Zoe’s hands fly up to her mouth. “You thought Claire was me? Why would you think that?”
“I thought the things she said…about children being like parasites…I thought that was how you felt.”
“God, Lou.” She looks horrified. “Claire’s character was based on my mother.”
“I figured that out.” My hands are icy. I tuck them under the sheets and push them against my bare legs. I picture Heather’s mocking, gap-toothed grin and her narrow shoulders as she shuffled off down the rain-slick sidewalk into the night. “Zoe…” I met your mother. I talked to her. The words stick in my throat. “So your mom left when you were twelve? That part was true?”
She nods. “When you said you’d read my book, I assumed you realized that.” She leans against the doorframe. “Alice was based on me, and the parts from her point of view are all true. I started out writing a memoir. It was going to be my story.” She lifts her shoulders in a rueful shrug, and gives a half-laugh. “Then I got caught up in Claire’s character and started writing from her point of view. Trying to make sense of my mother, I suppose. Cheaper than therapy.” She laughs, but it sounds bitter. “I wanted to understand why she left, who she was. To make some kind of sense of it by turning it into a story. Stories always make more sense than real life, don’t they? They have a completeness that reality seems to lack.”

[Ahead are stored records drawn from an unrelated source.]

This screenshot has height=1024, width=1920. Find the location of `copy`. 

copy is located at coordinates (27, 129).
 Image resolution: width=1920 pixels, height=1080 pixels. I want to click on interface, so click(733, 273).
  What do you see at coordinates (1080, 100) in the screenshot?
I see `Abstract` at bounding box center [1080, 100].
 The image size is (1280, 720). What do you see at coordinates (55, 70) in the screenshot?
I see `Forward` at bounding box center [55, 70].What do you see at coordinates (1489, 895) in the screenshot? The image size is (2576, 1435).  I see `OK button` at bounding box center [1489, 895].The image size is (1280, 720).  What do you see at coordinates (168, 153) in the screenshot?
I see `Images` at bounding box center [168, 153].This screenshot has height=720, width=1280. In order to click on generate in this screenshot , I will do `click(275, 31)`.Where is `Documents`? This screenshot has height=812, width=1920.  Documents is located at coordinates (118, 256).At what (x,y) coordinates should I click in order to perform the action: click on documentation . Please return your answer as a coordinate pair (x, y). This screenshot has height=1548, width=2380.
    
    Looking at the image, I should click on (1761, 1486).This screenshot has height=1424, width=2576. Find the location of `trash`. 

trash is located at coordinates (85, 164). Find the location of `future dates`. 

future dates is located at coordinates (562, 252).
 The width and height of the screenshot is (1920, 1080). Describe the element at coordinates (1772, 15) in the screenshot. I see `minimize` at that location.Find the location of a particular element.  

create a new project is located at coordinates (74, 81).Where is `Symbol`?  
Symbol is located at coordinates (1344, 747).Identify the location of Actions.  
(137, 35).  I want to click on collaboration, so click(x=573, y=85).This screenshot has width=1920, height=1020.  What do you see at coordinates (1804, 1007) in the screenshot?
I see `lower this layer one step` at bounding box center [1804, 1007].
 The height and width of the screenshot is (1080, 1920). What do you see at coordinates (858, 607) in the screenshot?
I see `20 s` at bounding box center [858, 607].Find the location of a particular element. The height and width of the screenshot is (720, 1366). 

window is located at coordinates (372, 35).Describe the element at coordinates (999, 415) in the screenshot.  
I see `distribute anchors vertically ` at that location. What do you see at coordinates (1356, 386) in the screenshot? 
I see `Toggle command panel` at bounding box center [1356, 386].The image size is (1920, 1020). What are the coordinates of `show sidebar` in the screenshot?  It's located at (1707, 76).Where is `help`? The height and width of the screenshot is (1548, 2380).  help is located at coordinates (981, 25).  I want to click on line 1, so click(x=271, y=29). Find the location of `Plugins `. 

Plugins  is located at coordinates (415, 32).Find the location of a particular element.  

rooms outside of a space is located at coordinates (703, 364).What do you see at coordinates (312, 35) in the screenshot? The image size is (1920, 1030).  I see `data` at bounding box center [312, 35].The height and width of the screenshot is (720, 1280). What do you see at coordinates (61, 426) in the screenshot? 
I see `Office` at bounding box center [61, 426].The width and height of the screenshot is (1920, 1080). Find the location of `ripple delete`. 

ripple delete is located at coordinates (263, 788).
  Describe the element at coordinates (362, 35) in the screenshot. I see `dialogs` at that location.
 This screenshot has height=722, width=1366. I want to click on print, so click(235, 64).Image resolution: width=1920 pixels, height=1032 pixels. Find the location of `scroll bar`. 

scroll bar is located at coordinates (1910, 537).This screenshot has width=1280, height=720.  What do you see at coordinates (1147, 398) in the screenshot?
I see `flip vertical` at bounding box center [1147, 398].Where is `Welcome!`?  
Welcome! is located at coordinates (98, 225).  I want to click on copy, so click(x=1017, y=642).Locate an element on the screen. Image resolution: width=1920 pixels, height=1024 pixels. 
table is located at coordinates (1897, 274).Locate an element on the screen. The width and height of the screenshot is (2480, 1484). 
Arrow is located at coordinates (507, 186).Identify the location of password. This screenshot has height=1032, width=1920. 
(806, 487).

I’m struggling to follow, but she’s losing me. “So the parts about Claire, after she left, are those parts true?”
Zoe shrugs. “It’s fiction,” she says. “Interpretation. Sp
eculation. I don’t know how my mother really felt. I was just a kid when she left.” She sighs. “I guess she’s the only one who knows if my story came close to the truth. Assuming she’s even read it.”
“Have you talked to her about it? Asked her if you got it right?”
“No.” She shivers and folds her arms across her chest. “I doubt she could tell me anyway. She’s not always the most coherent person.”
“How come? I mean, what’s wrong with her?”
Zoe shrugs again, hands turned up like she’s showing me they’re empty. “When she left, Dad told me that she was manic-depressive. Bipolar, I guess they say now.”
Dad told me. Not, Dad told us. I want to ask about her brother, but I can’t. I don’t want her to guess I’ve been snooping in her files. “You think that’s right?” I ask instead. “That she’s bipolar?”
She sighs. “I don’t know. Anyway, she’s a lot worse now than she was back then. I don’t know if it’s dementia, or street drugs, or just years of mental illness with no proper treatment.”
I can’t say this, obviously, but Heather didn’t seem crazy to me. Strange, definitely, but not crazy.
“When she showed up the first time, at that awards gala in the spring, she was drunk. She was rambling about cloud seeding and chemical trails in the sky. She said we were all being poisoned.” Zoe tugs at her necklace. “She said she came to warn me.”
“Oh.” That sounds crazy, all right.
“My mother can’t separate fact and fiction,” she says.
Since both Zoe and I seem to have had problems of our own with this distinction, I don’t say anything.
Finally Zoe sighs. “After you were born, I started wondering about her. I left Ontario, moved out west because I knew she’d grown up in Vancouver and thought she might have gone back there. I hadn’t seen her since I was twelve, and when I finally found her, she was living on the streets and not doing too well. I tried to help her. I found her an apartment, even paid her rent for a few months, which I certainly could not afford. I pulled strings to get her a job at a friend’s coffee shop. You know what she did?”